The Navy relieved Vice Adm. Joseph P. Aucoin, the head of the Seventh Fleet, of his command in August. In reports released this month, the Navy’s top admiral said the two destroyer crashes were “avoidable” and had resulted from a string of crew and basic navigational errors.
The weight of repeated tragedy was reflected in comments on the Seventh Fleet’s Facebook page on Wednesday. “This year needs to be over already,” wrote Cadesha Lori Pacquette. “7th fleet can’t handle any more curse.”
Based in Yokosuka, Japan, the Seventh Fleet is the Navy’s biggest and busiest overseas fleet, with 20,000 sailors and 50 to 70 vessels.
Hiroyuki Yamamura, a former commander in Japan’s navy, said that accidents tended to come in succession. “But even so, we have heard of so many accidents this year,” he said. “This year is a bad year.”

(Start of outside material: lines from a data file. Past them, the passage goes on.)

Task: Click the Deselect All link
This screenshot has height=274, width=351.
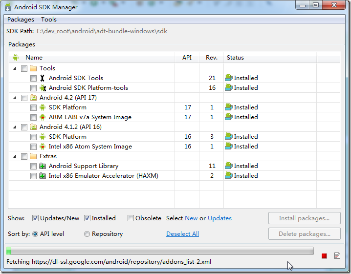Action: 182,234
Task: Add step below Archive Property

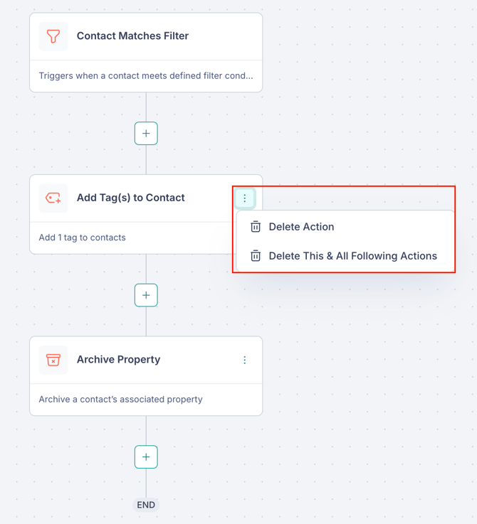Action: 146,457

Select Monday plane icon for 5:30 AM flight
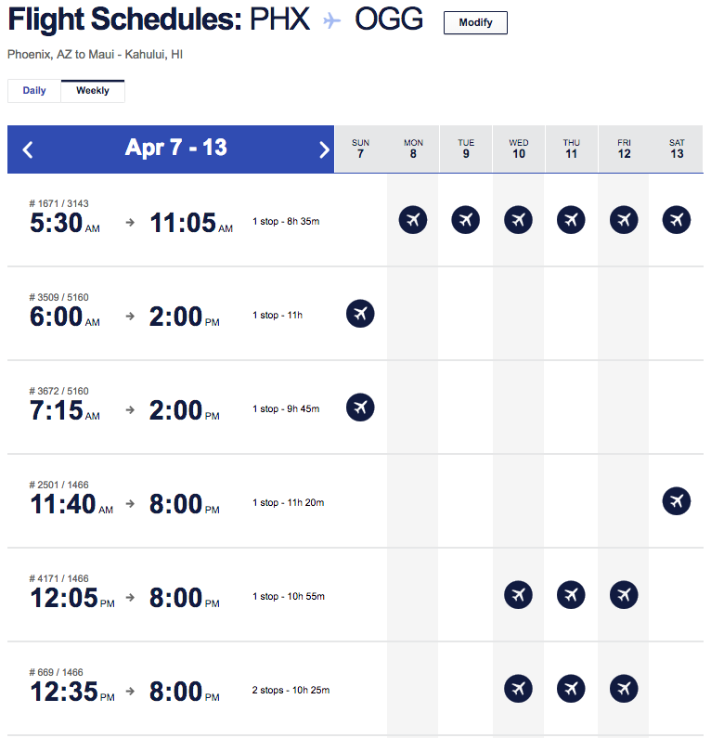(413, 220)
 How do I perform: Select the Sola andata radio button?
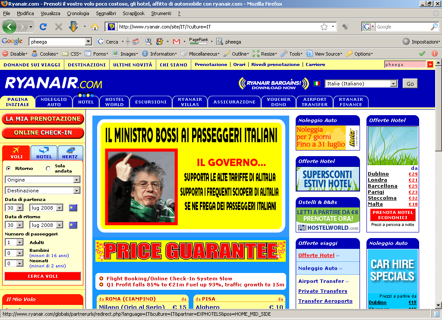pos(48,169)
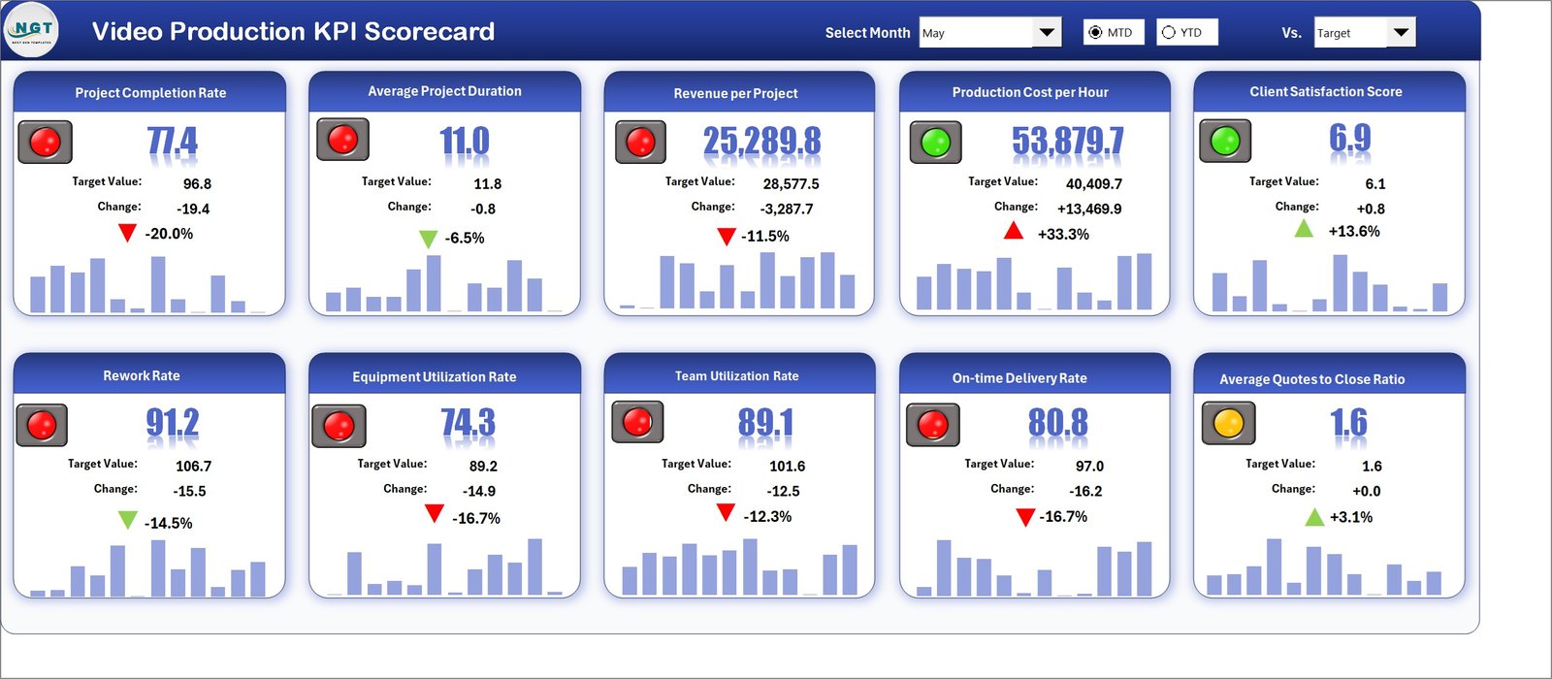This screenshot has width=1552, height=679.
Task: Click red status light on Team Utilization Rate
Action: tap(637, 422)
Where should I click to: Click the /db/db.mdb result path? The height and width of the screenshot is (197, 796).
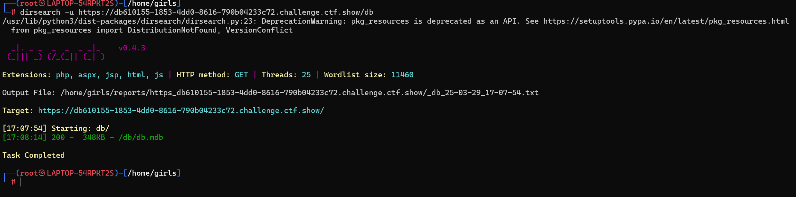(141, 138)
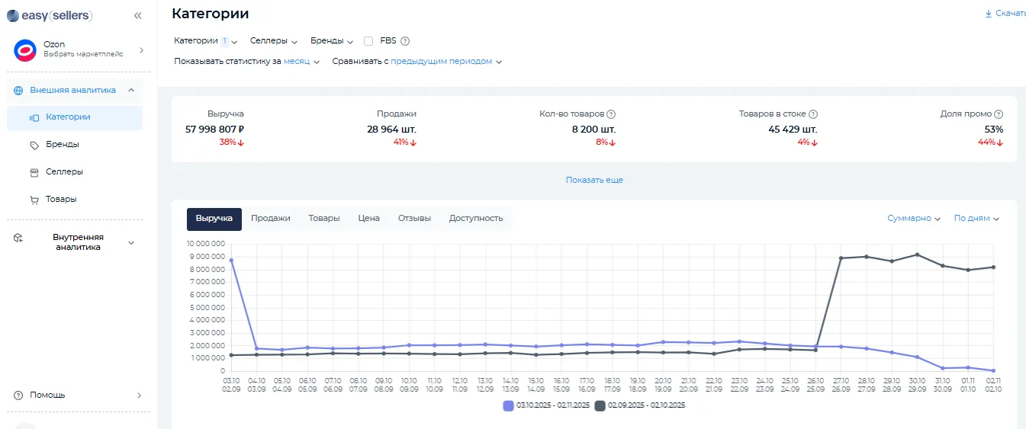Click info icon beside Кол-во товаров
The height and width of the screenshot is (429, 1026).
[x=611, y=114]
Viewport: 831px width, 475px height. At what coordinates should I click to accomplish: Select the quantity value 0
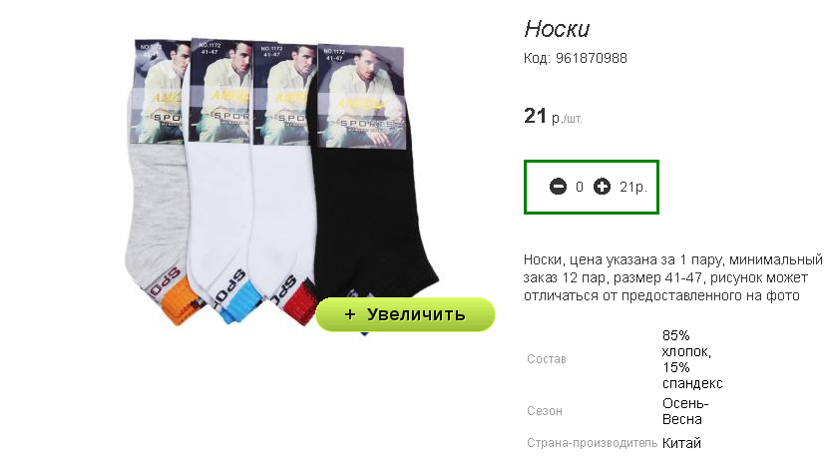pos(580,187)
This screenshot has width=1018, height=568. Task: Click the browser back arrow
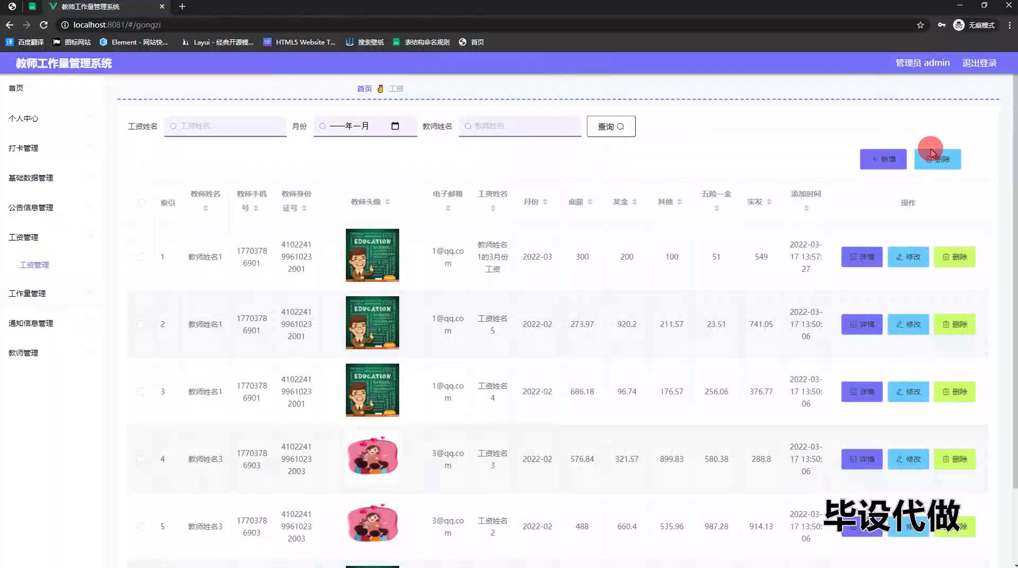pos(10,25)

Toshiyuki Ito, a professor of crisis management and international relations at Kanazawa Institute of Technology and a retired vice admiral with the Maritime Self-Defense Force, said he suspected the crew of the aircraft might have been exhausted.
“The situation in Asia is becoming tense as well, and they must work more and longer,” he said, adding: “The accidents are caused by human errors. You know, maintenance is also done by people. Even one mistake in the chain of human work towards safety can lead to an accident.”
Wednesday’s accident off Okinawa, where half of the roughly 50,000 American military personnel stationed in Japan are based, followed a car crash on Sunday on the island prefecture, in which a United States Marine driving a military truck collided with a Japanese driver, killing him.
Last month, a transport helicopter made an emergency landing after catching fire in a United States military training area on the northern part of Okinawa. No crew members or civilians were injured.